9
Unit 4 — PELVIS & SPINE
LESSON 4-3 ⏱ 10 MIN
9

Number 9 — Triangles and the Pose Blueprint

Nine represents triangles. 9 = 3×3 = three triangles. In figure drawing, the triangles formed by the arms and legs capture the pose completely before any muscles are drawn.

KEY CONCEPTS

  • 9 = three triangles (3 × 3 = 9)
  • Triangle 1: negative space between the two legs (groin to knees)
  • Triangle 2: space between the right arm and the torso
  • Triangle 3: space between the left arm and the torso
  • All triangle angles sum to 180° — use this to verify pose accuracy
  • Place the three triangles FIRST — before any muscles

Before drawing a single muscle, establish three triangles. These are the negative space — the shapes of the air around the figure rather than the figure itself. When these three shapes are correctly placed, the pose is correct. The muscles simply fill in around them.
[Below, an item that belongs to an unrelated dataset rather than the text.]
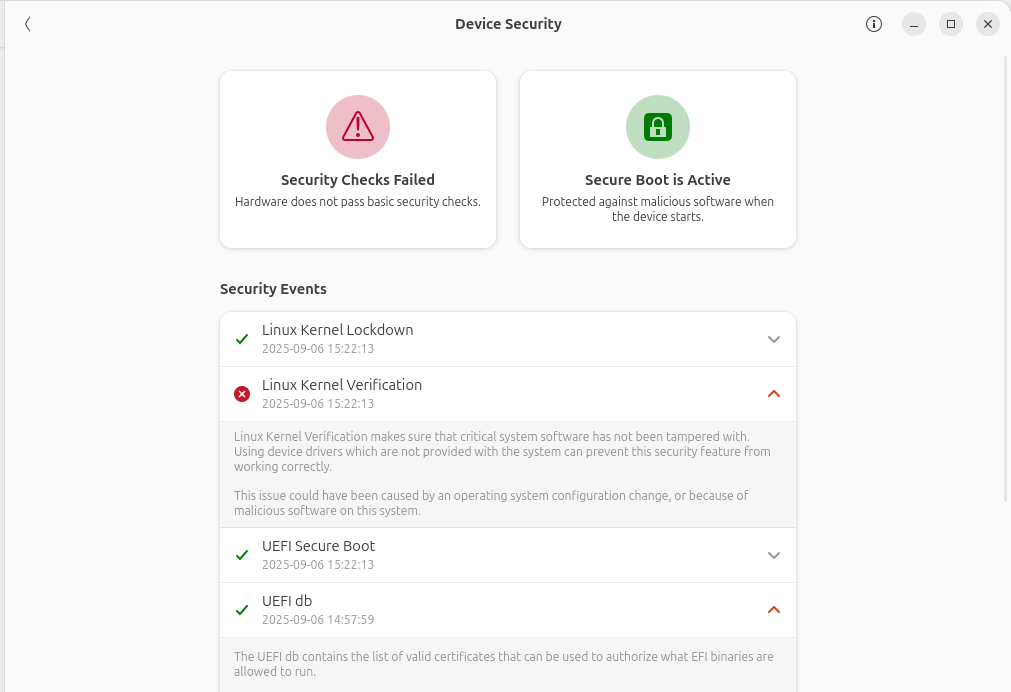Select the UEFI Secure Boot event row
Viewport: 1011px width, 692px height.
tap(500, 555)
For a basic standing figure with arms at sides: the two leg triangles point downward, the two arm triangles are narrow vertical slivers. For a power stance with arms extended: all triangles are large and dynamic. For a running figure: the triangles are asymmetrical — one leg forward, one back, creating a dramatically different triangle layout that immediately reads as motion.

The math check: in any single triangle, the three interior angles always sum to exactly 180 degrees. Use this as a reality check when a limb angle looks wrong — could those three angles add to 180? If not, something needs adjustment. Triangulation is not just a drawing tool — it is a structural verification system.

TRY THIS — 10 MINUTESDraw a quick spine stroke and pelvis. Now draw three triangles only: one between the legs, one between each arm and the torso. Do NOT draw any muscles yet. Look at your three triangles alone — they already tell you exactly what pose this figure is in. The muscles just fill in around the negative spaces you've defined. This IS the 9 system at full power.